▸ **Task goal**:
Print all the records exactly, please.

▸ **Source data**:

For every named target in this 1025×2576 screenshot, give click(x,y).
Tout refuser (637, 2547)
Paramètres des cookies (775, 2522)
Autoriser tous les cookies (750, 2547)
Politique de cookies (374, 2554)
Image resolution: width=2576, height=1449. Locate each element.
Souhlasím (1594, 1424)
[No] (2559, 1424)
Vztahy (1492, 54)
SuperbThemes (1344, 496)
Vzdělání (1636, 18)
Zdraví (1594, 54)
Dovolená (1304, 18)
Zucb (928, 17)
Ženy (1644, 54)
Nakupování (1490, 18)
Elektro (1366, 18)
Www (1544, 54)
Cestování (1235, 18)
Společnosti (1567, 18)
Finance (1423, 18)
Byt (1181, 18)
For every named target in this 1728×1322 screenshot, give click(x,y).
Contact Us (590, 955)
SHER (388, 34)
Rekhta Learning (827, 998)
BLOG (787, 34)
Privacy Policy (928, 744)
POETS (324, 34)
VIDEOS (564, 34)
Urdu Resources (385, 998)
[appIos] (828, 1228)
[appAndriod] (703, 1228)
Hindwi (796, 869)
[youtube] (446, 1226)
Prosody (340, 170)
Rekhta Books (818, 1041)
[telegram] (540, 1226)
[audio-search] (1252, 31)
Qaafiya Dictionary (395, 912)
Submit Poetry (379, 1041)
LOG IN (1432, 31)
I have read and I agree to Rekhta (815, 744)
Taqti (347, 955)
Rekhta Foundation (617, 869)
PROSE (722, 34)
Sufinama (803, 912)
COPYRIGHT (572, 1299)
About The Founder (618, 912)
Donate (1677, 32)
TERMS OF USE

▸ **Result for this task**:
For every named target in this 1025×2576 screenshot, give click(x,y).
Tout refuser (637, 2547)
Paramètres des cookies (775, 2522)
Autoriser tous les cookies (750, 2547)
Politique de cookies (374, 2554)
Image resolution: width=2576, height=1449. Locate each element.
Souhlasím (1594, 1424)
[No] (2559, 1424)
Vztahy (1492, 54)
SuperbThemes (1344, 496)
Vzdělání (1636, 18)
Zdraví (1594, 54)
Dovolená (1304, 18)
Zucb (928, 17)
Ženy (1644, 54)
Nakupování (1490, 18)
Elektro (1366, 18)
Www (1544, 54)
Cestování (1235, 18)
Společnosti (1567, 18)
Finance (1423, 18)
Byt (1181, 18)
For every named target in this 1728×1322 screenshot, give click(x,y).
Contact Us (590, 955)
SHER (388, 34)
Rekhta Learning (827, 998)
BLOG (787, 34)
Privacy Policy (928, 744)
POETS (324, 34)
VIDEOS (564, 34)
Urdu Resources (385, 998)
[appIos] (828, 1228)
[appAndriod] (703, 1228)
Hindwi (796, 869)
[youtube] (446, 1226)
Prosody (340, 170)
Rekhta Books (818, 1041)
[telegram] (540, 1226)
[audio-search] (1252, 31)
Qaafiya Dictionary (395, 912)
Submit Poetry (379, 1041)
LOG IN (1432, 31)
I have read and I agree to Rekhta (815, 744)
Taqti (347, 955)
Rekhta Foundation (617, 869)
PROSE (722, 34)
Sufinama (803, 912)
COPYRIGHT (572, 1299)
About The Founder (618, 912)
Donate (1677, 32)
TERMS OF USE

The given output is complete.